GEDAN: A New Framework for Understanding Graph Similarity with Learned Costs

TLDR: GEDAN is a novel Graph Neural Network framework that approximates Graph Edit Distance (GED), a measure of graph dissimilarity. It uniquely learns context-aware edit costs for graph transformations, addressing the unrealistic “unit-cost” assumption of previous methods. GEDAN offers both unsupervised (U-GEDAN), which doesn’t require ground-truth distances, and supervised (S-GEDAN) training. It achieves competitive performance with state-of-the-art models while significantly improving adaptability and interpretability, providing valuable insights into complex graph structures, particularly in molecular analysis.

Graphs are powerful tools for representing complex information, from social networks to molecular structures. A fundamental challenge in working with graphs is measuring how similar or dissimilar two graphs are. This is where Graph Edit Distance (GED) comes in. GED is defined as the minimum cost required to transform one graph into another through a series of operations like adding, deleting, or changing nodes and edges. It’s a widely accepted way to quantify graph dissimilarity.

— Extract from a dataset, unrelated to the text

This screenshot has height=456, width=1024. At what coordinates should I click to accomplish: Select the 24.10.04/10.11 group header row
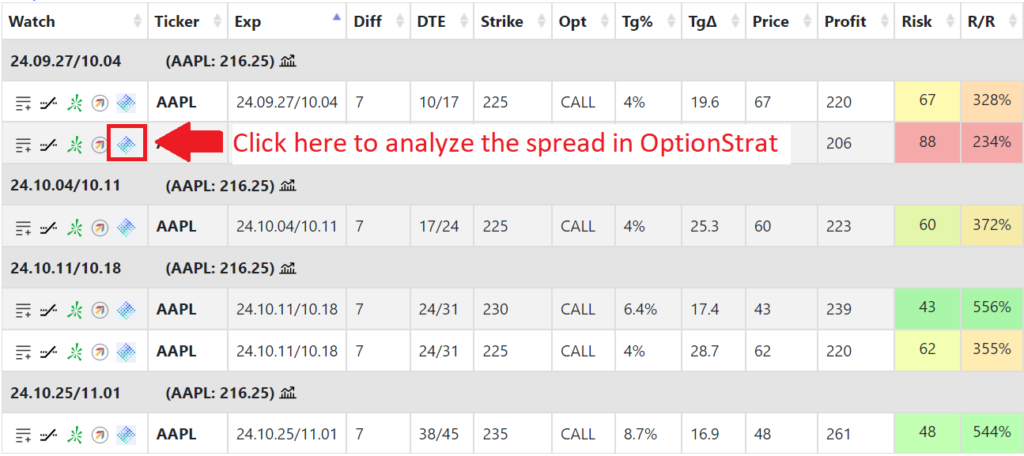coord(512,186)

However, calculating the exact Graph Edit Distance is incredibly difficult, especially for larger graphs, a problem known as NP-hard. This computational hurdle has led researchers to develop various approximation methods, including those that use neural networks. A common simplification in many existing neural network-based approaches is the assumption that all these graph transformation operations (edits) have a uniform, “unit cost.” This is often an unrealistic constraint in real-world applications, particularly in fields like chemistry or bioinformatics where the cost of changing an atom or a chemical bond can vary significantly based on its context.

A new research paper titled GEDAN: Learning the Edit Costs for Graph Edit Distance introduces a novel solution to these challenges. Authored by Francesco Leonardi, Markus Orsi, Jean-Louis Reymond, and Kaspar Riesen from the University of Bern, this work presents a new Graph Neural Network (GNN) framework designed to approximate GED.

Introducing GEDAN: A Flexible and Interpretable Approach

The GEDAN framework stands out because it can learn the edit costs directly, making the Graph Edit Distance more consistent with the actual properties of the graphs. This is a significant improvement over methods that use fixed, uniform costs. The learned cost function can even offer new insights into complex graph structures, which is particularly valuable in areas like molecular analysis and discovering structural patterns.

One of GEDAN’s core innovations is its ability to operate in both supervised and unsupervised settings. In the unsupervised mode, called U-GEDAN, the model can optimize its internal representations without needing “ground-truth” distances – meaning it doesn’t require pre-calculated exact GED values for training. This is a major breakthrough, as obtaining these exact distances for large datasets is often computationally prohibitive and a bottleneck for many existing methods. U-GEDAN achieves this by leveraging the inherent property that the Graph Edit Distance is zero only when two graphs are identical, using this as an intrinsic learning signal.

For situations where ground-truth distances are available, the supervised version, S-GEDAN, comes into play. S-GEDAN is designed to learn the specific costs associated with node and edge transformations. It integrates a Generalized Additive Model (GAM), which allows for flexible and interpretable learning of these context-aware edit costs. This means the model can adaptively weigh the importance of different structural scales and dynamically adjust costs based on the learned representations of nodes.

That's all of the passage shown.